##### Input material #####
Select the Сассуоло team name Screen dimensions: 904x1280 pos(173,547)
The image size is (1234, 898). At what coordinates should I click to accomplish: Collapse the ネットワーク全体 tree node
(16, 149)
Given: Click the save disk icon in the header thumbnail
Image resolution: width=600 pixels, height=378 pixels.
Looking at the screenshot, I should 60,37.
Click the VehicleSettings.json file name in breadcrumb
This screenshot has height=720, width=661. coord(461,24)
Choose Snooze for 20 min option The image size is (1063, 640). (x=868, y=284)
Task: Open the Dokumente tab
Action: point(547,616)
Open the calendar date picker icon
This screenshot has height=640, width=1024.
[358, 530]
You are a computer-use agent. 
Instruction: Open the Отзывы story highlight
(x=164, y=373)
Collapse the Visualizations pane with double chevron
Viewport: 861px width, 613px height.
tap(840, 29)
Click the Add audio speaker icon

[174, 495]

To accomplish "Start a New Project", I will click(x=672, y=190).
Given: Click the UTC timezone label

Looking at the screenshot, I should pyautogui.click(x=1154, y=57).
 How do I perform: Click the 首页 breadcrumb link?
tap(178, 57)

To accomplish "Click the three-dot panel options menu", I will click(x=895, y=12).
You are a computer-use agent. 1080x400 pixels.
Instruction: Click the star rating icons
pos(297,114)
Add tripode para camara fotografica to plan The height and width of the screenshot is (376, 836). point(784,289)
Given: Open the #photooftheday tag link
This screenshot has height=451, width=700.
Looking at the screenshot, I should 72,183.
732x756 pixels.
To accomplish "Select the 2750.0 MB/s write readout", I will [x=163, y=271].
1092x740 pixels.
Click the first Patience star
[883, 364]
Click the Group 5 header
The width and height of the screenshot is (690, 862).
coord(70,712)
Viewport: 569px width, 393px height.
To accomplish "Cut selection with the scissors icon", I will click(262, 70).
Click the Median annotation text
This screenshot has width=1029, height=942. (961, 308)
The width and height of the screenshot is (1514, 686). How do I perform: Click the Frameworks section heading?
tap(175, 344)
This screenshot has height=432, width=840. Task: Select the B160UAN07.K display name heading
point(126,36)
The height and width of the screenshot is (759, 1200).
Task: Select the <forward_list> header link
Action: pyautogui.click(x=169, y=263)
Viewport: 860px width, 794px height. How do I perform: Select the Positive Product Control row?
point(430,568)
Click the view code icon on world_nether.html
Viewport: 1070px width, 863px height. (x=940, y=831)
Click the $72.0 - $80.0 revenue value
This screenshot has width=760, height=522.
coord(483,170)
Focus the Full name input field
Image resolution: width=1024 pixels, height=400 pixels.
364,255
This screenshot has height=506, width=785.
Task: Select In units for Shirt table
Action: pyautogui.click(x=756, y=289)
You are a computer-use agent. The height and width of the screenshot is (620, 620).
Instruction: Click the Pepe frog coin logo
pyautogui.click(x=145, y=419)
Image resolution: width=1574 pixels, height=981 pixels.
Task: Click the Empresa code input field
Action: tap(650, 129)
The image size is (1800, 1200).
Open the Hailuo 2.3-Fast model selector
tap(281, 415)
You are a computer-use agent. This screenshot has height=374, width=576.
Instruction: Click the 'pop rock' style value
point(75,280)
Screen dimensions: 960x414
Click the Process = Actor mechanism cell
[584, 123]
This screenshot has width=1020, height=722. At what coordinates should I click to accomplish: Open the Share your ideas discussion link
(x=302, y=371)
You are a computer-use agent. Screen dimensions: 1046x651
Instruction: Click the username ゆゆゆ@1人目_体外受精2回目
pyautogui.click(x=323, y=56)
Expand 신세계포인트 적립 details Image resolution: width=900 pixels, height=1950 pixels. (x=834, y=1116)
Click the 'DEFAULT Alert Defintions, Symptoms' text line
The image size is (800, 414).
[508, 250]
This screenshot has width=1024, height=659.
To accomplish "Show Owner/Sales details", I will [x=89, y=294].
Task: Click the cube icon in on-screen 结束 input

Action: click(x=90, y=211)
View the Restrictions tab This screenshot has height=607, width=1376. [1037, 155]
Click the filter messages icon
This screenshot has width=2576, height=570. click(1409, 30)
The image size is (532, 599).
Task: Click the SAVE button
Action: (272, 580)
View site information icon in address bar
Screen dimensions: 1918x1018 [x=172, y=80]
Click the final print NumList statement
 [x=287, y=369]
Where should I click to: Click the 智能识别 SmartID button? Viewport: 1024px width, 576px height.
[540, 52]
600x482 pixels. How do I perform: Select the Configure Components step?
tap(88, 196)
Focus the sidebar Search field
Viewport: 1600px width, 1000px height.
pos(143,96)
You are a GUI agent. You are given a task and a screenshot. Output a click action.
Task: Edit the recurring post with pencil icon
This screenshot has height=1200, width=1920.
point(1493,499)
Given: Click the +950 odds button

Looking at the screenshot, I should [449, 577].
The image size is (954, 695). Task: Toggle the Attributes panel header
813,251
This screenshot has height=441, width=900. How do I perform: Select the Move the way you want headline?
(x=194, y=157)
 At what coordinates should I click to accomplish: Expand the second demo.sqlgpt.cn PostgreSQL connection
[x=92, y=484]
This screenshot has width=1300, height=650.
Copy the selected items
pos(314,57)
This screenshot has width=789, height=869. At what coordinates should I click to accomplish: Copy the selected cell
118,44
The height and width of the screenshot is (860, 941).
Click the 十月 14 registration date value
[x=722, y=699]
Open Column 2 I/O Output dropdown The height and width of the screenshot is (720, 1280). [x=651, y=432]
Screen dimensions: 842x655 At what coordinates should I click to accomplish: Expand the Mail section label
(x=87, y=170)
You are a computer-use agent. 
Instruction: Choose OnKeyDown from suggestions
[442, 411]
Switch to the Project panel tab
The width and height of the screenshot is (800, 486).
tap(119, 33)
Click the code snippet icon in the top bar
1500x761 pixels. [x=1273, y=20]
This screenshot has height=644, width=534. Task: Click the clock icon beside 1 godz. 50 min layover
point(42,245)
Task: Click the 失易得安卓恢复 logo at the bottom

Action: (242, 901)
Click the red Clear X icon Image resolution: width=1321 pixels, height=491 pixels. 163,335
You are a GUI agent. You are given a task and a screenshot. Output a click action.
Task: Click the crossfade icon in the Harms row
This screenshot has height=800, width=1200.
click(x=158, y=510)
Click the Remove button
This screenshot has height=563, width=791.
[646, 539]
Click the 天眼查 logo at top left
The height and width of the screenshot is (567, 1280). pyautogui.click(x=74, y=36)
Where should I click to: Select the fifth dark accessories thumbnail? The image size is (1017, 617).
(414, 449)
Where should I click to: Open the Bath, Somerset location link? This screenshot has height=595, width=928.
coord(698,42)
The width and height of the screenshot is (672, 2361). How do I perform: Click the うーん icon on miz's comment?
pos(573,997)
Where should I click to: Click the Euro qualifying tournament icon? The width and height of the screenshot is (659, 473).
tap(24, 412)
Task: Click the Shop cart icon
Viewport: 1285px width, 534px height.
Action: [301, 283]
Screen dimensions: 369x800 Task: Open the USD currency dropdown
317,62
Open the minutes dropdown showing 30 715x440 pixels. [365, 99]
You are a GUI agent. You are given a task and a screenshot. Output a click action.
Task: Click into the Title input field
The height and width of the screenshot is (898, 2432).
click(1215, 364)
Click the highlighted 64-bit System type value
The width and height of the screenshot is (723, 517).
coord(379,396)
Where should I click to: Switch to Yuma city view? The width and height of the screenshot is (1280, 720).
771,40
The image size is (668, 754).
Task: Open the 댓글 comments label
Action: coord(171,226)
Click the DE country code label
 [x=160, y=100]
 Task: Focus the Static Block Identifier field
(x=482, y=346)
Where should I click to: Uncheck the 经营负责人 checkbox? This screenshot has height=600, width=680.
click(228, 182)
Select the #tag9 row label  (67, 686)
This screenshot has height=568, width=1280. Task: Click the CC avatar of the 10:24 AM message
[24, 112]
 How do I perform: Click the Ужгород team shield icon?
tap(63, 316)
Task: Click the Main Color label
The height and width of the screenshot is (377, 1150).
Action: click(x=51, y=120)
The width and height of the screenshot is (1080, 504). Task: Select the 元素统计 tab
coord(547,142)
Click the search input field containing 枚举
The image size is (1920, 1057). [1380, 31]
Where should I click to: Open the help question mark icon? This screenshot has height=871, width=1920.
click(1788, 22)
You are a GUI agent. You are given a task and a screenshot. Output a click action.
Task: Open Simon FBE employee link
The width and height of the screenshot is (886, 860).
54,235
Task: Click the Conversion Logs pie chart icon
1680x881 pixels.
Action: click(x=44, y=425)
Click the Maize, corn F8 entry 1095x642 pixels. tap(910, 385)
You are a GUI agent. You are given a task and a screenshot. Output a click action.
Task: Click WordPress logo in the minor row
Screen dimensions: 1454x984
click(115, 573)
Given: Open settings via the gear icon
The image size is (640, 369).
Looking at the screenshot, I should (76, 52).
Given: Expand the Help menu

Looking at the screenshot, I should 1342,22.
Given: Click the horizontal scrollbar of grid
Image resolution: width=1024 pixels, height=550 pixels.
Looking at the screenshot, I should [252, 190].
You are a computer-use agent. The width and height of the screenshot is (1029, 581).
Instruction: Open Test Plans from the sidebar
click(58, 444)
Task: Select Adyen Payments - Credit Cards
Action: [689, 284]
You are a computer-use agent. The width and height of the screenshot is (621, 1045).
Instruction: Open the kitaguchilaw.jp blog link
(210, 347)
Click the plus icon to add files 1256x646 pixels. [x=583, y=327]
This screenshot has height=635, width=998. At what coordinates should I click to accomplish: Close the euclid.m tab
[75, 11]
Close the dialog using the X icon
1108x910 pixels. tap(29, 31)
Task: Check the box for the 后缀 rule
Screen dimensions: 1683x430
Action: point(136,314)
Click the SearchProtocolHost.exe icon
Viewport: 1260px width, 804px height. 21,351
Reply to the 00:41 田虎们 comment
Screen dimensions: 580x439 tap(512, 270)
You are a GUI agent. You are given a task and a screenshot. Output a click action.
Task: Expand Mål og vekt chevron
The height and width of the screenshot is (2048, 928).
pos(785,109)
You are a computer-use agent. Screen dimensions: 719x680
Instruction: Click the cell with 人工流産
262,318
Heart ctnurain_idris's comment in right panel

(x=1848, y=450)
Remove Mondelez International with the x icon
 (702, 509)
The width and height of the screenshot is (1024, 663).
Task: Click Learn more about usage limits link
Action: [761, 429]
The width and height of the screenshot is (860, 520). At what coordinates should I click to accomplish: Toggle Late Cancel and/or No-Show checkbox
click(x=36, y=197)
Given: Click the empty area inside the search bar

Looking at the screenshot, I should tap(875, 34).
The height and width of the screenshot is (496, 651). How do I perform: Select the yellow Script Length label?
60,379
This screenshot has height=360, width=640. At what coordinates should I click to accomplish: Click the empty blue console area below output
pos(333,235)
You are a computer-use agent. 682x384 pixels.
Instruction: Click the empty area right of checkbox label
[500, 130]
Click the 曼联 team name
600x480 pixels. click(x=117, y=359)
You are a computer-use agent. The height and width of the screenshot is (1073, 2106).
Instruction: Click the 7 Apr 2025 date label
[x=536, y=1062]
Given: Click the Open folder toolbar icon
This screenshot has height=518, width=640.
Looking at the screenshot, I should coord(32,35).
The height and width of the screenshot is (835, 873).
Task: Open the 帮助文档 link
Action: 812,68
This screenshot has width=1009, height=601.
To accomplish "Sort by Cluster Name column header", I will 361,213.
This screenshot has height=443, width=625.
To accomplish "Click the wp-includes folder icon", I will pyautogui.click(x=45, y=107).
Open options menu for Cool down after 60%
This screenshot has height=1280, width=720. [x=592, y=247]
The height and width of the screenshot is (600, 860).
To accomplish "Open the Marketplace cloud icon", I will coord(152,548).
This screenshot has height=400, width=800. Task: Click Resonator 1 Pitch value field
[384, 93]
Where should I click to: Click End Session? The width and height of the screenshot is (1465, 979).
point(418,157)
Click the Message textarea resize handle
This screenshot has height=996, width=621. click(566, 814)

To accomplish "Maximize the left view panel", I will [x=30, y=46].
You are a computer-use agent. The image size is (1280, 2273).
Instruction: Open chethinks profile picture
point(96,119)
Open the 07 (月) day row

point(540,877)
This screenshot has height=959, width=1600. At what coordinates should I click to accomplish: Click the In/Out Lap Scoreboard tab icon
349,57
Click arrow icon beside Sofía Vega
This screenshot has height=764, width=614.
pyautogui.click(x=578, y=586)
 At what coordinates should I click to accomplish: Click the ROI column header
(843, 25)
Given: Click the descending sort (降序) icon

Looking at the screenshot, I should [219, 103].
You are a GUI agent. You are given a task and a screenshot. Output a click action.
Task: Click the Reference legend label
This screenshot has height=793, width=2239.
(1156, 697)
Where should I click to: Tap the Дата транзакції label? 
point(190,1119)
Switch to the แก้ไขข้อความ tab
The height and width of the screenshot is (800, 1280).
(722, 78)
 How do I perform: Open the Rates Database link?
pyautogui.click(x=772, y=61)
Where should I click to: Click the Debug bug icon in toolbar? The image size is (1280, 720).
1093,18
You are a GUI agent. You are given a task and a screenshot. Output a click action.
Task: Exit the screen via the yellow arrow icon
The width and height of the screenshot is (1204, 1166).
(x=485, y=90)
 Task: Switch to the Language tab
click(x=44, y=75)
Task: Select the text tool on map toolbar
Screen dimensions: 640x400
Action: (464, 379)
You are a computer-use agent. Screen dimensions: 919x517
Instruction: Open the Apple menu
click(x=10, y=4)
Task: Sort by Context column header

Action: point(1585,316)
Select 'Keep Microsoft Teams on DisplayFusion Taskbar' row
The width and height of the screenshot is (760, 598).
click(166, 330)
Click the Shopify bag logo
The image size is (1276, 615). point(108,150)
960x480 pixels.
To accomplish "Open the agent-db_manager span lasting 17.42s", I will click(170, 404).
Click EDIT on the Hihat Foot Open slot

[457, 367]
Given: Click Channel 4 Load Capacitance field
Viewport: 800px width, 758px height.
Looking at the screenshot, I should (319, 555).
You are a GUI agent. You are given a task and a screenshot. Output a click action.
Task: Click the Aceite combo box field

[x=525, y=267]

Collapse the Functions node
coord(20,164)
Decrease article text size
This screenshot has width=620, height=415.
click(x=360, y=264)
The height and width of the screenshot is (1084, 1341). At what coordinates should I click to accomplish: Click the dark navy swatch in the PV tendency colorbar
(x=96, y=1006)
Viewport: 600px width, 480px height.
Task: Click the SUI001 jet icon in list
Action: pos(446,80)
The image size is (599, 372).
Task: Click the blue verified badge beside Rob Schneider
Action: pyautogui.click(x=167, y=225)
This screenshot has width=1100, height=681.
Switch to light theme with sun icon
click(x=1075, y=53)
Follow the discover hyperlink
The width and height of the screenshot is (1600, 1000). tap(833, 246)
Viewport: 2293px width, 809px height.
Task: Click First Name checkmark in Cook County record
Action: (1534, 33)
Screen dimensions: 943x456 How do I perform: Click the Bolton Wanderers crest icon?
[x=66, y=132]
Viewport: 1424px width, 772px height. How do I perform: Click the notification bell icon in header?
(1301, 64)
#####
Work instructions: Out of the preceding entries, pull every line containing the string "Project".

Problem solution:
To accomplish "Start a New Project", I will click(x=672, y=190).
Switch to the Project panel tab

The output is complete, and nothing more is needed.